Most notable (besides the continuation of Portrait) might be Pound's contribution, "The New Sculpture," a futurist manifesto (or very close kin) about the immanent takeover of the world by an artistic aristocracy. This is the first manifestation of angry-Pound I have encountered, which is a pretty significant centennial. Up to this point, he's been content to adopt a superior attitude that was predicated on distance and quotation. Now, he's yelling: "Modern civilisation has bred a race with brains like those of rabbits and we who are the heirs of the witch-doctor and the voodoo, we artists who have been so long the despised are about to take over control" (68).

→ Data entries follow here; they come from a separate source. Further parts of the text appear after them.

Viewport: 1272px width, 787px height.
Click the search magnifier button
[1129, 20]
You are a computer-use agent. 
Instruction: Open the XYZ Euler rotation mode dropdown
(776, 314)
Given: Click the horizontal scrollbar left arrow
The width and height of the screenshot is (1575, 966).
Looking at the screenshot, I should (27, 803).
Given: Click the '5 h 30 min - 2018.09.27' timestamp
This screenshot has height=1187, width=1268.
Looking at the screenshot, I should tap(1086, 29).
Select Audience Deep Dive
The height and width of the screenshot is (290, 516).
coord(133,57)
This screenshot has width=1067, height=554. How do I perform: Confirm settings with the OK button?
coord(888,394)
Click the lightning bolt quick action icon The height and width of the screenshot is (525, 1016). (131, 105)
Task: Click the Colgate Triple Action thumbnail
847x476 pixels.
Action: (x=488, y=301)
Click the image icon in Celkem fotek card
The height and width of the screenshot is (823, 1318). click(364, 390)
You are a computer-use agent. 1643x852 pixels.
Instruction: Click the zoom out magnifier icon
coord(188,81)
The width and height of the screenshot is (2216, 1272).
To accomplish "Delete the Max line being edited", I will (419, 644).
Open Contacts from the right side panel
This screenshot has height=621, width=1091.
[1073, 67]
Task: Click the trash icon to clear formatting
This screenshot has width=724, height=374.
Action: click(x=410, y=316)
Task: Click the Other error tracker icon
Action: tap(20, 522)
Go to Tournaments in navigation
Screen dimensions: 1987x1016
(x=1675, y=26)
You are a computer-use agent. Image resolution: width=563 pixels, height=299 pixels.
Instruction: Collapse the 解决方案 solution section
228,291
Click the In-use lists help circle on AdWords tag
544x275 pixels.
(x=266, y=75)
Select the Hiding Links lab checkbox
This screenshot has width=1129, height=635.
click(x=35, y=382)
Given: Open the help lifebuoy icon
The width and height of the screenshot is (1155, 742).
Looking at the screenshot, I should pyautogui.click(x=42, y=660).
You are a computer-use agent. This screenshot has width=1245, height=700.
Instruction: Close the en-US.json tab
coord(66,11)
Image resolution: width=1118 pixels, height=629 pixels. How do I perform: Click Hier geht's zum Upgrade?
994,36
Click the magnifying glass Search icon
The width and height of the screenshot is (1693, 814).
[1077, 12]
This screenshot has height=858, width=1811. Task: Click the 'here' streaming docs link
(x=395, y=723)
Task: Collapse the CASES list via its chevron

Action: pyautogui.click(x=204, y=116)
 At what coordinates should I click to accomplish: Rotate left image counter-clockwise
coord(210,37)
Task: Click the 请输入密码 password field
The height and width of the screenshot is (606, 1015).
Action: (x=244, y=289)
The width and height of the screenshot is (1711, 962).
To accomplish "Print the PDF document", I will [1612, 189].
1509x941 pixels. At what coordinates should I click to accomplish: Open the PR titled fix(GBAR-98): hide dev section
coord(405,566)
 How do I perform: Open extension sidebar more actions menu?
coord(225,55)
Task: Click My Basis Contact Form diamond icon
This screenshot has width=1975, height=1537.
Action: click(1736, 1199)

Amy Lowell contributes imagist poems of the John Gould Fletcher genre, with added weight of morals. Some, though, are quite good: the rhythmic play of "The Pike" is nice. The weirdest and best, though, is "The Precinct. Rochester." It's a portrait of a Roman wall at Rochester cathedral, and fits best the Egoistic worldview: "People who say:/ They are dead, we live !/ The world is for the living."/ Fools ! It is always the dead who breed." (69).
Correspondence contains a couple interesting letters: one on the normalcy of the sex drive, in women in particular. It takes an anti-suffrage turn.
Another unfavorably compares The Egoist to The Freewoman, because The Egoist has become obsessed with "art" instead of life.
Dissatisfying post... must get on, though.